Copy the records below word for word, starting at the line that contains "Given: Open the Furnish catalogue section" and ending at the line that contains "Looking at the". Leave the pictures out.
** start of Listing **
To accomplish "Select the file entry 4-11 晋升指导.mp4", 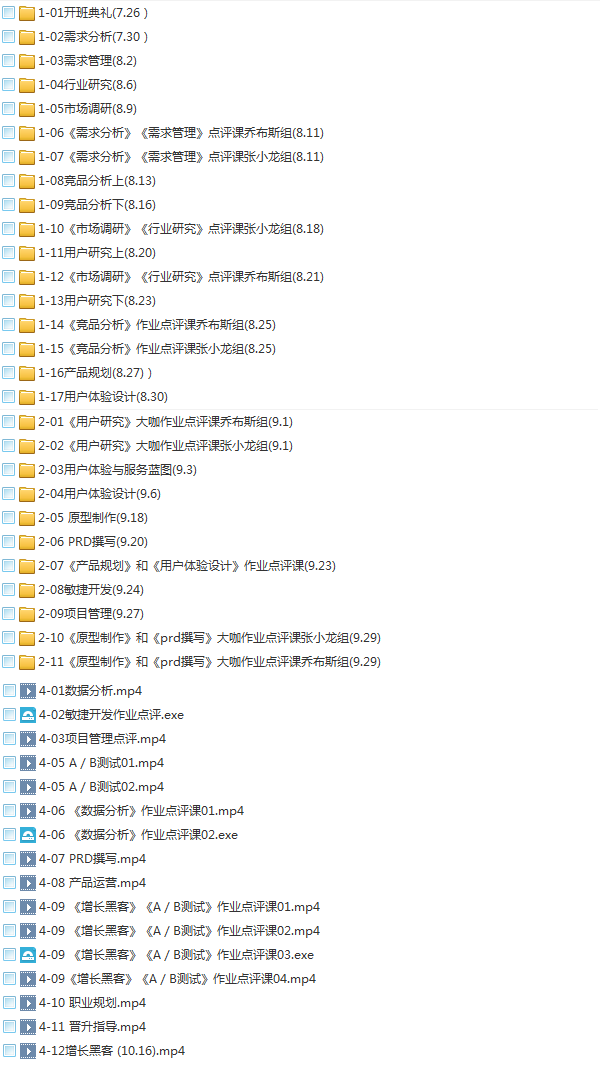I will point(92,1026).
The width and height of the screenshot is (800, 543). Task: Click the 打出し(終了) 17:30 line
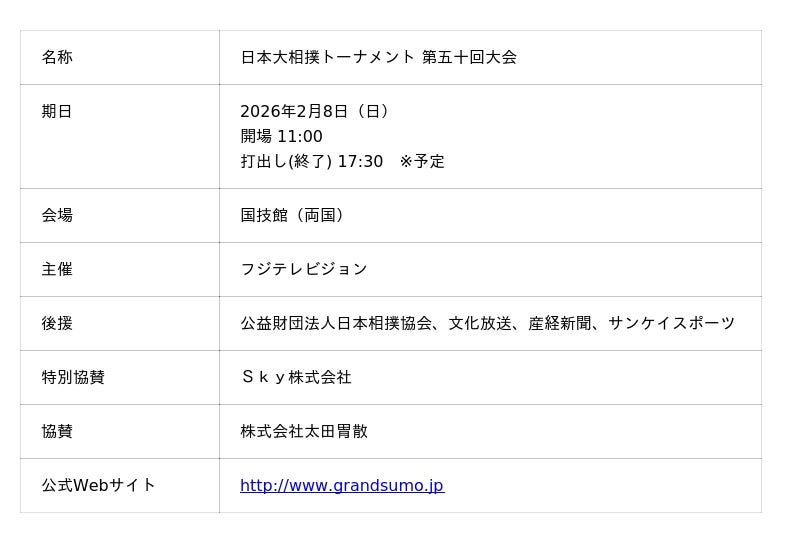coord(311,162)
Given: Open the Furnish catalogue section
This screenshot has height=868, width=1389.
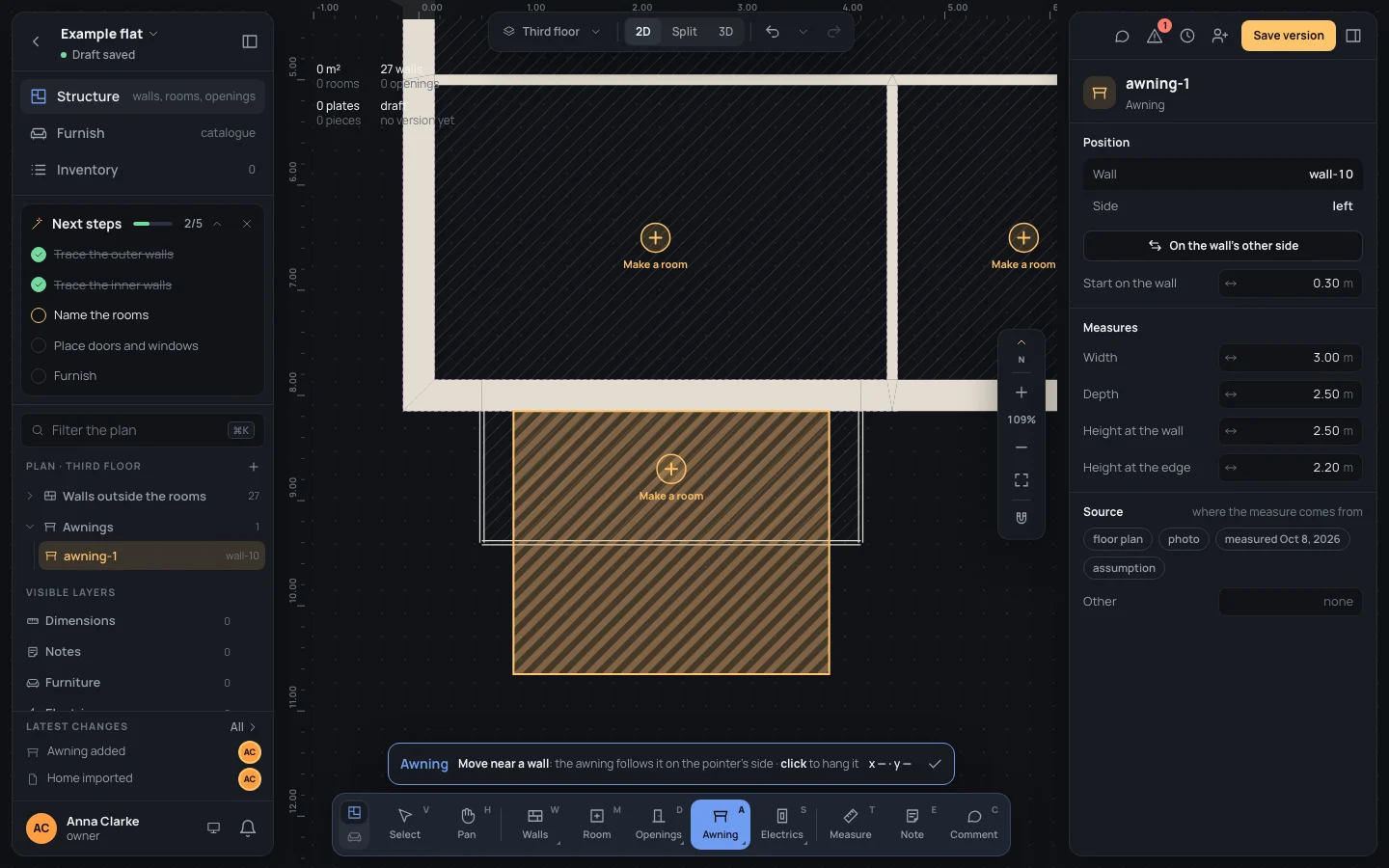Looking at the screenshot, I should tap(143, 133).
** end of Listing **
** start of Listing **
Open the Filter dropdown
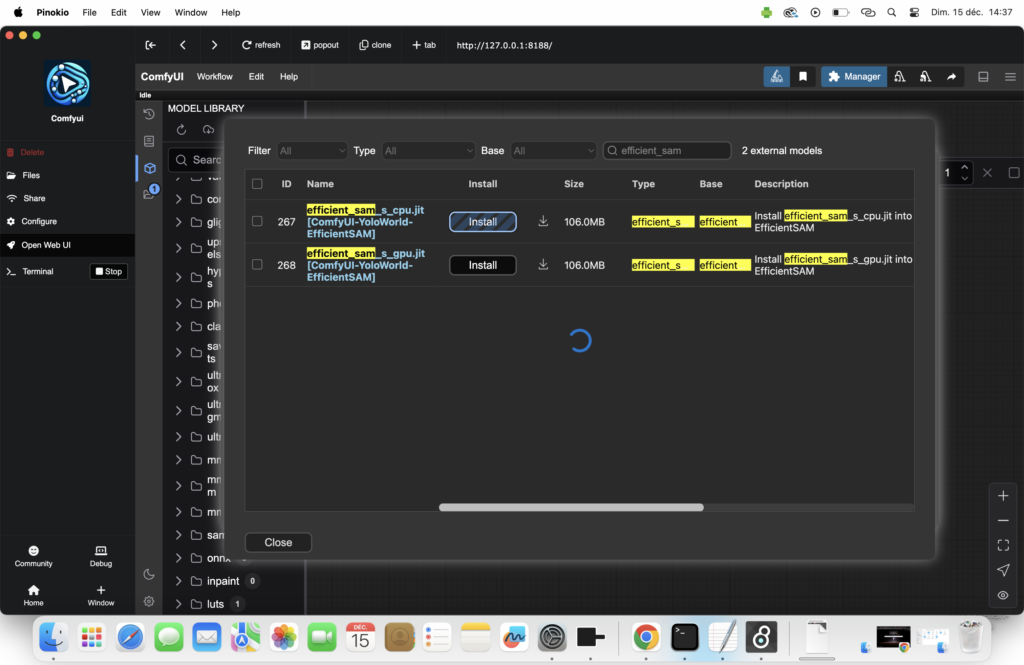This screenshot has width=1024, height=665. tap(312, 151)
** end of Listing **
» **Solution to the problem**:
Given: Open the Furnish catalogue section
This screenshot has height=868, width=1389.
Looking at the screenshot, I should tap(143, 133).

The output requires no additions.